** START OF Extracted entries **
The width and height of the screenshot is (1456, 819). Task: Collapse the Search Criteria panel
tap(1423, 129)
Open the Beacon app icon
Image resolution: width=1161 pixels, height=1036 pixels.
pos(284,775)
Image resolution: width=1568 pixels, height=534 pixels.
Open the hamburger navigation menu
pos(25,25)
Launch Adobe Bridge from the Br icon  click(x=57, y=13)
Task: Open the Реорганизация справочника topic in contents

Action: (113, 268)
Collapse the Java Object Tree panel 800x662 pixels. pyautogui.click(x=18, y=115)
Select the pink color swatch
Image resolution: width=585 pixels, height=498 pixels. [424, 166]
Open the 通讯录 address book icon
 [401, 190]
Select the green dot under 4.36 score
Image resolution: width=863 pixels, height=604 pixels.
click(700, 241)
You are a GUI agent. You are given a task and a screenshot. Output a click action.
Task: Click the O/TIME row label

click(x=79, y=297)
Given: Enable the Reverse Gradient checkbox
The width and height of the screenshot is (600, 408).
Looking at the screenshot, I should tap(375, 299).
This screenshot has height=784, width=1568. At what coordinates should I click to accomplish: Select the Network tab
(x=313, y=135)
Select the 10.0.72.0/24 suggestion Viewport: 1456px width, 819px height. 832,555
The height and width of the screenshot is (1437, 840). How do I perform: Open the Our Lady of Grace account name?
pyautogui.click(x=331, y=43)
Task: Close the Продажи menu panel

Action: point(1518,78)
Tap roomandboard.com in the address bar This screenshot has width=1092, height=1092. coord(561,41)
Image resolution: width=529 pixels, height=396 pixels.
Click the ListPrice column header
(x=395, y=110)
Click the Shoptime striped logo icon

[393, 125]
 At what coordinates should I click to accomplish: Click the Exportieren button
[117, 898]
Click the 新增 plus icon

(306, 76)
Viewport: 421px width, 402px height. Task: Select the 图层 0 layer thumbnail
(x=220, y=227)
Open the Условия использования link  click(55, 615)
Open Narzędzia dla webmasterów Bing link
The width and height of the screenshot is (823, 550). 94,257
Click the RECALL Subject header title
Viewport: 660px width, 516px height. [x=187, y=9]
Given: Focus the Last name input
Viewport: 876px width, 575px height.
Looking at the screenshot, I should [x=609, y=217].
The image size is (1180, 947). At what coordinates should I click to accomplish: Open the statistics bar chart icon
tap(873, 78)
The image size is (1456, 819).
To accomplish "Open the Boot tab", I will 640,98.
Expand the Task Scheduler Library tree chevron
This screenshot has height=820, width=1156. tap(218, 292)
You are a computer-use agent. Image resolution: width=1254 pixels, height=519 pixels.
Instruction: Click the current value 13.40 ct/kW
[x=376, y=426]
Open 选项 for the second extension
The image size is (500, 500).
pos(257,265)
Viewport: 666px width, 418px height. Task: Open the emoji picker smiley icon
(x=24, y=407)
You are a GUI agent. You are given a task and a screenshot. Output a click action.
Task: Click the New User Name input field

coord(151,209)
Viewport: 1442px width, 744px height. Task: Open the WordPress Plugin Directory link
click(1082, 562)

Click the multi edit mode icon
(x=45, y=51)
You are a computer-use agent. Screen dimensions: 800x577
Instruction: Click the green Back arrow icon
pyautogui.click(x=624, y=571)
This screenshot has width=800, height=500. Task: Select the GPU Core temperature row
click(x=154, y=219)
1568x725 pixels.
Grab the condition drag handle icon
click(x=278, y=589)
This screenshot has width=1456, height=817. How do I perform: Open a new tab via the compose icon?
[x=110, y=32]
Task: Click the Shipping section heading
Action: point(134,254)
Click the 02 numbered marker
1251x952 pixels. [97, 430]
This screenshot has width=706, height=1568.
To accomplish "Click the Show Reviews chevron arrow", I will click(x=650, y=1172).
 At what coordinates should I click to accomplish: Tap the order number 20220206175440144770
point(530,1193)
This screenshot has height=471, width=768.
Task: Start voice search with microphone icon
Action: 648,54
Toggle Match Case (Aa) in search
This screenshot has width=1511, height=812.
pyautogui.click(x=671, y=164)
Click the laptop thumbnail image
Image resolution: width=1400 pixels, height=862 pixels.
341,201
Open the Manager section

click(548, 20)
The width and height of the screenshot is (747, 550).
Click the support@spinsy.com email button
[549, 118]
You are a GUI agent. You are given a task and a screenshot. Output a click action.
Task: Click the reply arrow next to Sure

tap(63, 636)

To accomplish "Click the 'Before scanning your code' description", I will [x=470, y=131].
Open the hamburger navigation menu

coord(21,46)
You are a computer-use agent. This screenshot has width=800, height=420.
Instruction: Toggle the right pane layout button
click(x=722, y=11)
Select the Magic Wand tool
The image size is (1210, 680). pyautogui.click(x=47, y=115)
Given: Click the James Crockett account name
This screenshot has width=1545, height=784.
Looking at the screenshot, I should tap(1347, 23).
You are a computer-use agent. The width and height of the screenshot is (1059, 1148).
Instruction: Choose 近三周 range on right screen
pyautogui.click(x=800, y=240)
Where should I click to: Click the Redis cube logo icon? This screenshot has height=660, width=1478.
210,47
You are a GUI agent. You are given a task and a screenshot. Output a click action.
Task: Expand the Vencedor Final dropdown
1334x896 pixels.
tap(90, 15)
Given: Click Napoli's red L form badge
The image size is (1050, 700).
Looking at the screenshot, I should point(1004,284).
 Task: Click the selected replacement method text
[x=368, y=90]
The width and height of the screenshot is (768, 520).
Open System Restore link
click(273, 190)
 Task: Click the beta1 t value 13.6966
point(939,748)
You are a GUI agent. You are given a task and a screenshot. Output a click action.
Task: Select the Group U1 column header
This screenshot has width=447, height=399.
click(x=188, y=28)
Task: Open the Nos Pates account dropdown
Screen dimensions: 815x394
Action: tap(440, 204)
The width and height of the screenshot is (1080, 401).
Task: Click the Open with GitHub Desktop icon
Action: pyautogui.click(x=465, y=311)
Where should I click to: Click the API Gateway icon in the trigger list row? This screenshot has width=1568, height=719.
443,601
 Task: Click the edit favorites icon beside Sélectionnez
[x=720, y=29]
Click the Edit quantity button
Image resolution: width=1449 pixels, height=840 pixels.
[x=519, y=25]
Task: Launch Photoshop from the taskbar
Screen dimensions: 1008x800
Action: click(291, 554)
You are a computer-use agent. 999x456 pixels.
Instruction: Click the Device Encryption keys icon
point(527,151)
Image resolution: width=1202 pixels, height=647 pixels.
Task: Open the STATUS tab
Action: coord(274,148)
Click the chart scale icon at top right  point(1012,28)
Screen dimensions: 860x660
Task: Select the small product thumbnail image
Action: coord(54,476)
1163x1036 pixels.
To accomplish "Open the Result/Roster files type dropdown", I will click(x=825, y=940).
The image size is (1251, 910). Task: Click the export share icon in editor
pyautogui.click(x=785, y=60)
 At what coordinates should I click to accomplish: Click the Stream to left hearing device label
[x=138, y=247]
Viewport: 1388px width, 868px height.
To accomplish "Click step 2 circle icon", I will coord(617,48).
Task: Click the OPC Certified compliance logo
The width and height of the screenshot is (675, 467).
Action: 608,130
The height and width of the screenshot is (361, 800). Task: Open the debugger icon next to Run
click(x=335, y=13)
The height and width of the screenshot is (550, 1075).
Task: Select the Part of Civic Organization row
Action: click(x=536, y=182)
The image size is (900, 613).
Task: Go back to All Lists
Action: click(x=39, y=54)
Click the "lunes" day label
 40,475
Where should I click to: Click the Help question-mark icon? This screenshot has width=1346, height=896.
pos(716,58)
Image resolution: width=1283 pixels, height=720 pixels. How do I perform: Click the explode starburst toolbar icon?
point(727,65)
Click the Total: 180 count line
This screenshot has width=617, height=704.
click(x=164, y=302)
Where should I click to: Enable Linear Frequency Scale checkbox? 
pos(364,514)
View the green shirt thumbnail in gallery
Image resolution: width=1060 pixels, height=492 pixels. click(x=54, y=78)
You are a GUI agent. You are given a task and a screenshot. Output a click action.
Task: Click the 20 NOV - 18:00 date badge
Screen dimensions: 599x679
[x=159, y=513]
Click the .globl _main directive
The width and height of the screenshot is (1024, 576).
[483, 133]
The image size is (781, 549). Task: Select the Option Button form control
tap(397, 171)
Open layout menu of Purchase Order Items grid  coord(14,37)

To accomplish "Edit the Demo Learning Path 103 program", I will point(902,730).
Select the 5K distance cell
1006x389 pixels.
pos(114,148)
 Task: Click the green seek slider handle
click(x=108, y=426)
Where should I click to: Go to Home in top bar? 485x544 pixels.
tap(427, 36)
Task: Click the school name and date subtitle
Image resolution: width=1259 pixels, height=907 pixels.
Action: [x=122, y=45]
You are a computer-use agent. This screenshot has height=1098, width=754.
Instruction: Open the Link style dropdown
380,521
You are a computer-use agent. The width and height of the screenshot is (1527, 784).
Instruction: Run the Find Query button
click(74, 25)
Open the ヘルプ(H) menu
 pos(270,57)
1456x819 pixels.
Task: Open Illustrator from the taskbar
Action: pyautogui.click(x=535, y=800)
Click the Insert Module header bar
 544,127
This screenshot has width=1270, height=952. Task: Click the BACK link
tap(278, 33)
** END OF Extracted entries **
Rewrite the rows from the line that has "The height and width of the screenshot is (361, 800)." through the line that has "tap(427, 36)". Change "debugger" to "debug" and keep everything else the same.

Task answer =
The height and width of the screenshot is (361, 800). Task: Open the debug icon next to Run
click(x=335, y=13)
The height and width of the screenshot is (550, 1075).
Task: Select the Part of Civic Organization row
Action: click(x=536, y=182)
The image size is (900, 613).
Task: Go back to All Lists
Action: click(x=39, y=54)
Click the "lunes" day label
 40,475
Where should I click to: Click the Help question-mark icon? This screenshot has width=1346, height=896.
pos(716,58)
Image resolution: width=1283 pixels, height=720 pixels. How do I perform: Click the explode starburst toolbar icon?
point(727,65)
Click the Total: 180 count line
This screenshot has width=617, height=704.
click(x=164, y=302)
Where should I click to: Enable Linear Frequency Scale checkbox? 
pos(364,514)
View the green shirt thumbnail in gallery
Image resolution: width=1060 pixels, height=492 pixels. click(x=54, y=78)
You are a GUI agent. You are given a task and a screenshot. Output a click action.
Task: Click the 20 NOV - 18:00 date badge
Screen dimensions: 599x679
[x=159, y=513]
Click the .globl _main directive
The width and height of the screenshot is (1024, 576).
[483, 133]
The image size is (781, 549). Task: Select the Option Button form control
tap(397, 171)
Open layout menu of Purchase Order Items grid  coord(14,37)

To accomplish "Edit the Demo Learning Path 103 program", I will point(902,730).
Select the 5K distance cell
1006x389 pixels.
pos(114,148)
 Task: Click the green seek slider handle
click(x=108, y=426)
Where should I click to: Go to Home in top bar? 485x544 pixels.
tap(427, 36)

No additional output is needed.